Так, воодушевленный поддержкой друга и слегка возбужденный добрым вином, он блуждал в лабиринтах собственных мыслей, которые постепенно растворялись в густом тумане, куда он медленно погружался, пока окончательно не уснул.
XXVII
Время всегда летит. Летело оно и для Амоса и его близких, дружно готовившихся к событию, которое было назначено на неумолимо приближавшееся 27 июня. В этот славный день, который всякий его участник переживает как значительную веху в своей судьбе, Амос, без пяти минут муж, из всей семьи проснулся самым последним. Сегодня ему предстояло навсегда покинуть родительский дом. Спокойный и отдохнувший, он встал, неторопливо собрался и спустился вниз, когда было уже почти время обеда. Но в этот раз никто не стал упрекать его, напротив, все обрадовались, что он такой расслабленный и спокойный. Быстро перекусив, он заметил, что вокруг него постепенно нарастает возбуждение, которое стремительно переросло в суматоху и бедлам. Самому Амосу казалось, что его действиями управляет чужая воля; он ощущал себя атомом или, скорее, животным в стае, которое по непонятным причинам несется в некоем направлении; оно то бежит, то замедляет ход, то останавливается, то вновь ускоряет бег вместе со всеми остальными, даже не спрашивая зачем. В определенные моменты он чувствовал себя смешным, в другие – полностью погружался в роль главного героя, назначенную ему в этот день, – роль человека, больше других ответственного за благополучный исход праздника.

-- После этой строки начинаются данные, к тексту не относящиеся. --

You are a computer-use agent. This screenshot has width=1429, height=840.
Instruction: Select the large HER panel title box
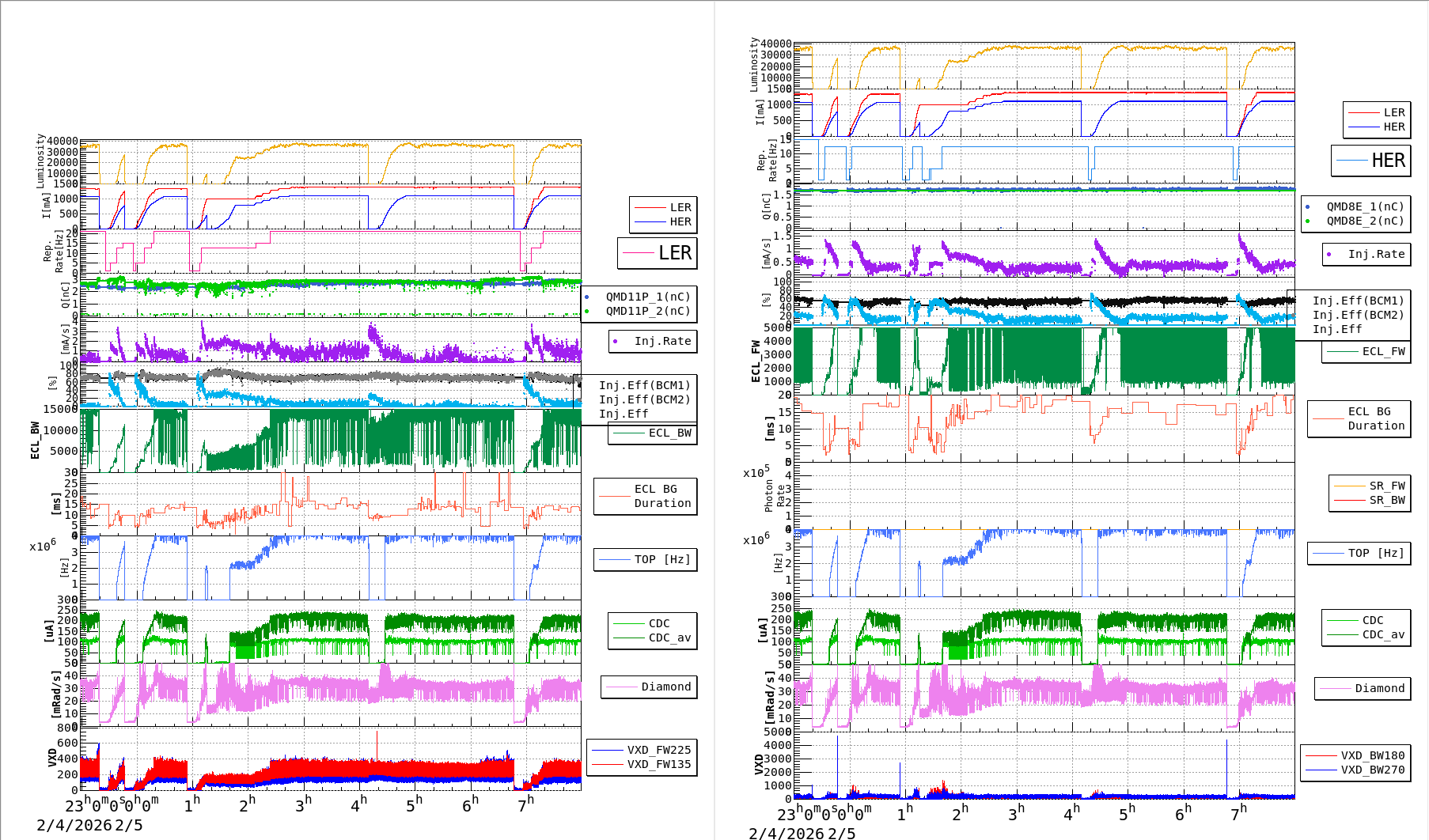(x=1370, y=161)
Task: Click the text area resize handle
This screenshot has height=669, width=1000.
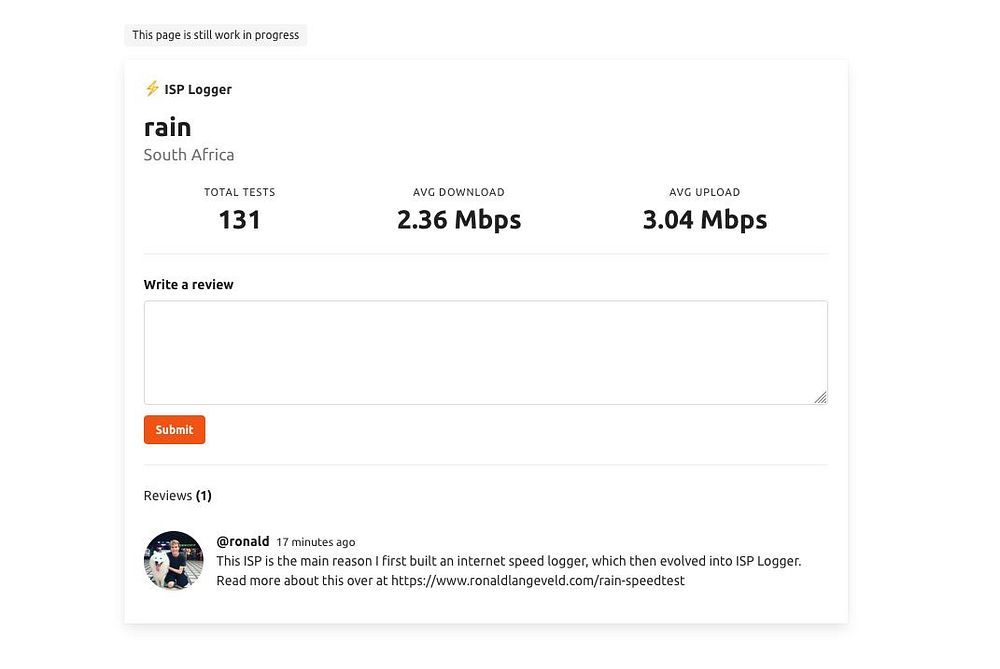Action: click(821, 398)
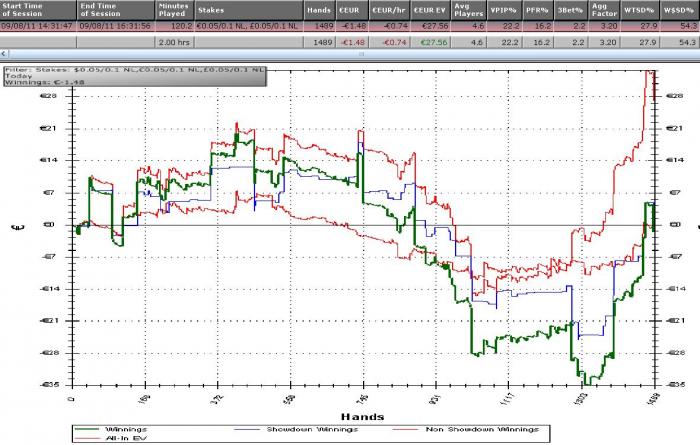Click the WTSD% column header

[640, 10]
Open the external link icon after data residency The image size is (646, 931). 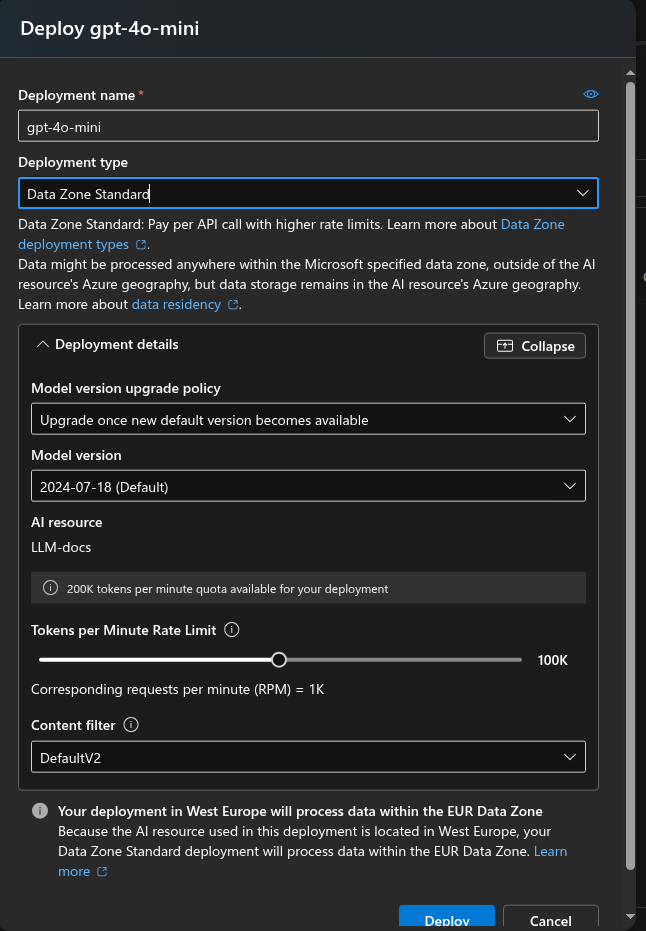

Когда ему сказали, что уже пора собираться, он поднялся к себе. Он переоделся в костюм, специально купленный для этого случая, и, как только был готов, не медля сел вместе с родителями в машину и направился в сторону церкви Лайатико. Приехав, он сразу же бросился искать дона Карло, которого обнаружил в ризнице. «Я хотел бы исповедоваться», – решительно заявил Амос. Тогда настоятель попросил всех выйти и вместо того, чтобы проводить Амоса в исповедальню, сел рядом с ним и дружелюбно предложил ему освободить сердце и душу от груза греховных дел. Это был короткий, но невероятно интенсивный разговор, во время которого Амос сделал усилие над собой и, отбросив всякую гордыню и неловкость, на одном дыхании покаялся во всем, что считал нужным рассказать. Когда отпущение грехов было получено, он вернулся в церковь, чтобы лично убедиться в том, что все музыканты приехали и что его друзьям, вооруженным фотоаппаратами и видеокамерами, достались удобные места, где они не будут мешать священнику, – словом, что все идет как надо. Потом он отправился на поиски Адриано, который согласился присутствовать на свадебной церемонии в качестве свидетеля.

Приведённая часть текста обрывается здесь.